El resultado del asalto fue una treintena de presos muertos, los demás fueron trasladados a otras cárceles, desde las que sufrieron las consabidas sacas. Entre los asesinados figuran Don Melquiades Álvarez González Posada, Presidente del Congreso de los Diputados en el año 1933 y jefe del partido republicano liberal demócrata, Don Julio Ruiz de Alda y Miqueleiz  militar y aviador español, considerado un pionero de la aviación, que alcanzó gran popularidad —junto al comandante Ramón Franco— con el vuelo del Plus Ultra en 1926. Fue cofundador de Falange Española. Don Fernando Primo de Rivera y Sáenz de Heredia, militar de Caballería, aviador y médico de profesión y colaborador de su hermano en la estructura de Falange Española. Se hizo cargo de la organización de la Falange madrileña de cara a la sublevación militar, Don Manuel Rico Avelló, Ministro de la Gobernación el año 1933, con el Gobierno republicano de Martínez Barrios, Francisco Javier Jiménez de la Puente, Conde de Santa Engracia, diputado por Madrid y por el distrito turolense de  Mora de Rubielos.​ Ocupó de forma interina la cartera de Gracia y Justicia en dos ocasiones, Don Ramón Álvarez Valdés Castañón. Ministro de Justicia en 1933 con el Gobierno Lerroux y diputado a Cortes en 1936. Don José María Albiñana, Doctor en Medicina, especialista en enfermedades nerviosas y mentales, Doctor también en Derecho y Filosofía, escritor, político monárquico que fundó con Delgado Barreto el Partido Nacionalista Español. Su lema “Dios Patria y Rey” enlaza, por lo demás, con el ideario tradicionalista. Diputado a Cortes el año 1936. Don Fernando Oswaldo Capaz Montes, general que  trató de no tomar partido, evitando así una toma de postura explícita.

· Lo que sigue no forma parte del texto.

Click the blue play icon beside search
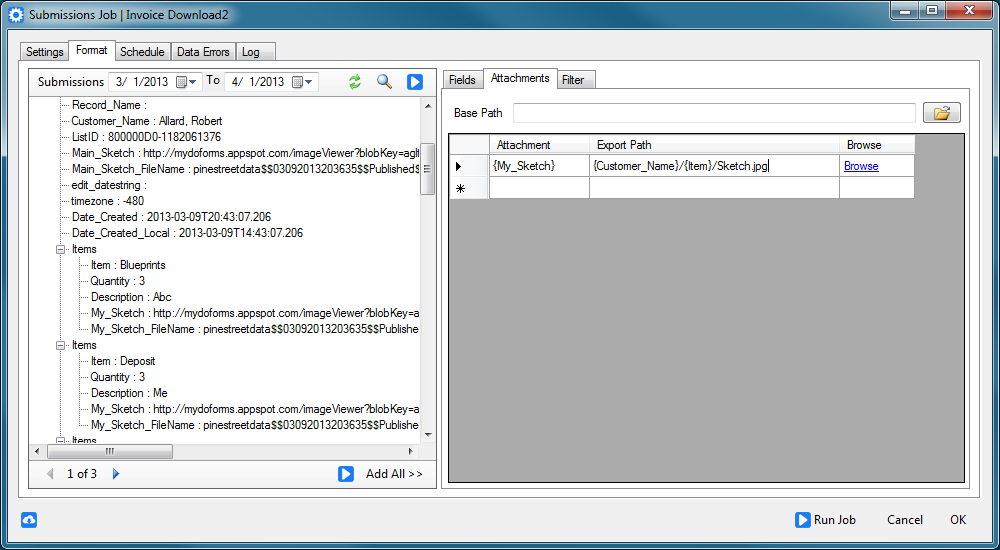The height and width of the screenshot is (550, 1000). [415, 82]
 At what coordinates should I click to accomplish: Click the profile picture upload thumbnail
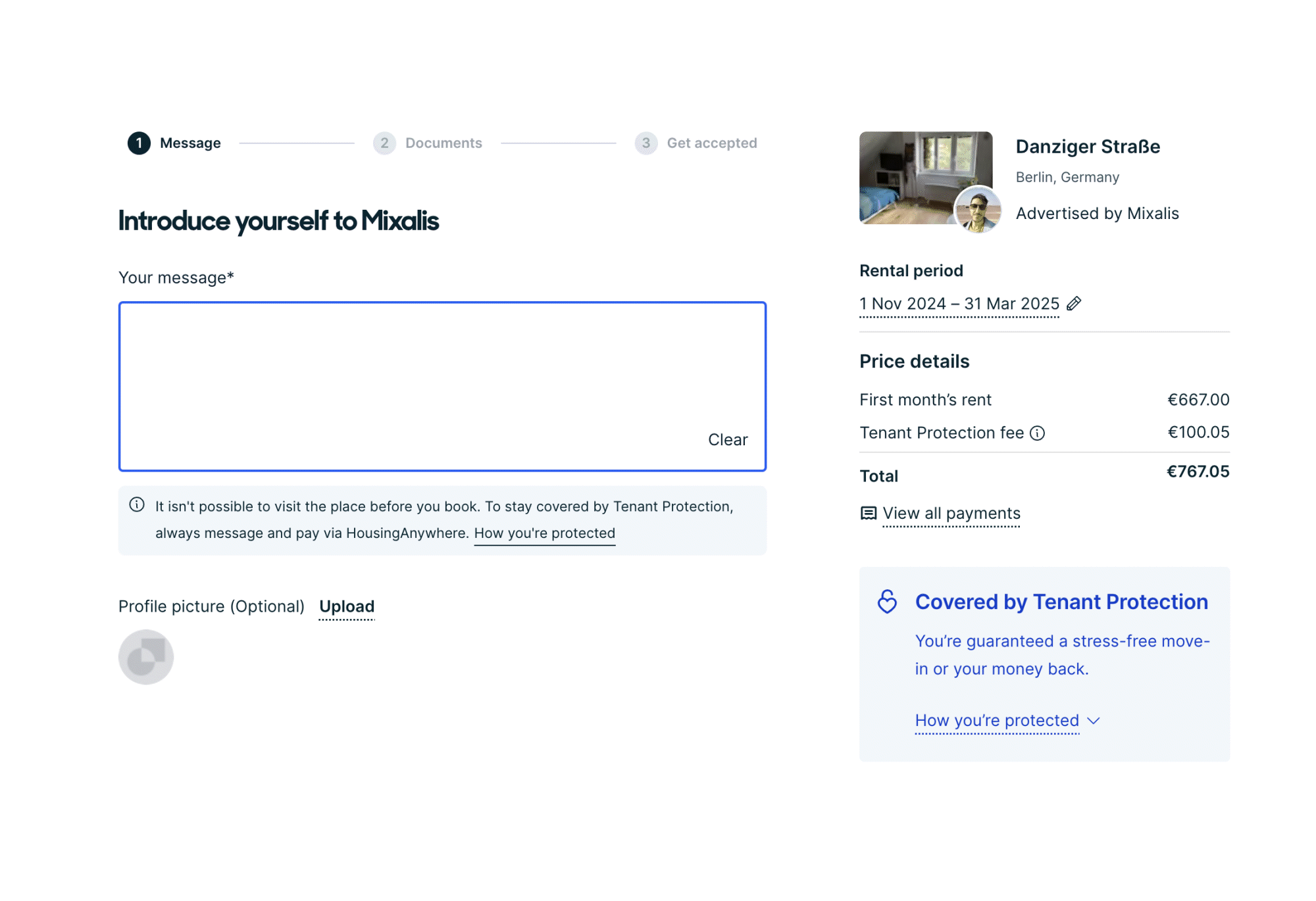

Sin embargo fue encarcelado y muerto en el asalto a la prisión. Don José Martínez de Velasco, abogado de profesión, durante el reinado de Alfonso XII fue miembro del Partido Liberal, luego diputado por el Partido Agrario, senador y subsecretario del Ministerio de Gracia y Justicia.  Don Manuel Chacel y del Moral, don Alfonso Espinosa Ferrándiz (21 años), y, don Ignacio Jiménez Martínez de Velasco, (26 años), ambos tenientes de complemento de artillería en Vicálvaro) don Rafael Esparza García, don Tomás de Salort y Olives, don Cristóbal Jiménez Jiménez, don Fernando Fernández Herrerín,  y los falangistas  Pedro Durruti Domingo, hermano de Buenaventura, Orellana, Matorras y Moldes.

En declaración de José Pérez Padín en la pieza Checas figura que los miembros del Ateneo de Retiro participaron junto a otros centros anarquistas en el asalto a la Modelo.

*Cárcel de Porlier o Prisión Provincial nº1: Situado en el que era y sigue siendo Colegio Calasancio. A ella trasladaron muchos de los supervivientes de la Modelo. Su primer director fue Simón García del Val, aunque ante su debilidad, los verdaderos dueños de la situación en la cárcel fueron:

            –Manuel Lázaro Ramos, de Madrid de 29 años, miembro del PC. Intervino en la incautación del colegio Calasancio que transformó en la prisión de Porlier. Fue miembro del comité de la cárcel y participó personalmente en los asesinatos de los diputados Abad Conde, Rey Mora y el del religioso P. Arce Urrutia cometidos en el interior de la misma prisión. Fue fusilado el 30 de septiembre de 1942.  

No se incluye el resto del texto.